Similarly, on the last day of my pediatrics residency, a rather prominent immunologist came up to the floor I was supervising.  He was arrogant, self-assured, and confident that he would someday win the Nobel Prize—an achievement he has still not been accorded, by the way.  As I scribbled my last notes, the doctor asked me what I was going to be doing the following morning.  I proudly told him of my graduate school plans and he looked at me, incredulously, as if I had just told him I planned on flying to Jupiter on the back of a Hershey bar.  “Why do you want to study medical history,” he asked, “when you can make it?”  I came up with an answer but in the interest of full disclosure, it was not until a few weeks later, while shaving and still stewing in resentment:  “Oh yeah?” I thought as I imagined another meeting with him, “Just you wait.  I’m going to write the history of medicine and guess what?  You’re not going to be in it!”

From the distance of nearly three decades, my career looks like a rather direct path but in reality it was somewhat circuitous and represented a significant gambling of resources. There were no guarantees I would be able to create such a position in a medical school back in the 1980s and there were relatively few role models with which to compare or model my career goals.  I was, as they used to day in the days of early aviation, flying by the seat of my pants.  Recently my wife asked me if when I was writing my first book about quarantines and epidemics (Quarantine!, Johns Hopkins University Press, 1997) did I ever think it would be quoted in the White House let alone become the basis for federal and international policies of pandemic preparedness planning.   I told her that I may have briefly held such hopes—all authors hope that their work makes a difference—but I soon gave those notions up as a long shot at best.  But in reality, I think I always had a goal of playing a role in the public conversation about serious and important matters. I just didn’t broadcast them, in case they failed to come true.  I might add that there were many days when these goals seemed quite distant.

If there is a secret to success, I would like to share my interpretation of it with you.  Long before I convinced publishers to publish my books or editors at the New York Times and NPR to run my pieces and observations; long before the federal government asked me to weigh in on their pandemic public health policies; long before the honors I received came for others to admire or regret; and even longer before I knew precisely how I would do what I now do daily, I knew had to find something I loved, something that I had a true passion for, and I had to have enough faith in myself to follow that passion with every ounce of energy I possessed.
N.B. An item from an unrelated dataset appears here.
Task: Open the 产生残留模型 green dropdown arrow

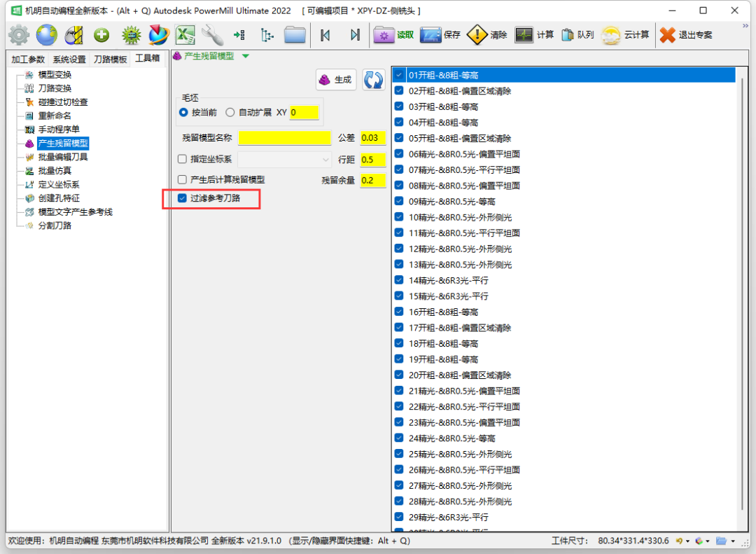Action: (245, 56)
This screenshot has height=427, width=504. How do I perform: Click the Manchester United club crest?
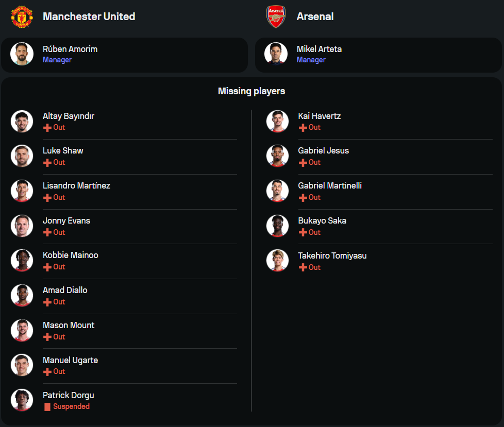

It worked. I brought as much excitement and joy to my work this morning as I did 28 years ago.  My work is always changing, always interesting, and always challenging.   If I can give any advice to undergraduates and alumni in these troubled times, it would be simply this:  pursue whatever dream stimulates your psyche.  Find your passion—no matter how silly it may seem to others.  Grab it, and hang onto it for dear life.  But also, be humble enough to realize that passion and talent will only get you so far. Hard work will always get you even farther.

But of course you already knew that.  That is one of the reasons, students decide to major in English in the first place.   If you make that decision, you take away a skill set that few of your peers who studied other topics have yet to master.  We live in an age that no longer has the patience or even the ability to appreciate the nuances of language and the perspectives of other voices.  You, on the other hand, have learned how to read complex texts with a nuanced eye and deep understanding.  Take heart, therefore, in knowing that no matter what you ultimately do, no matter what your profession, occupation or task, you will constantly be called upon to read and understand texts, people, and situations in the years to come.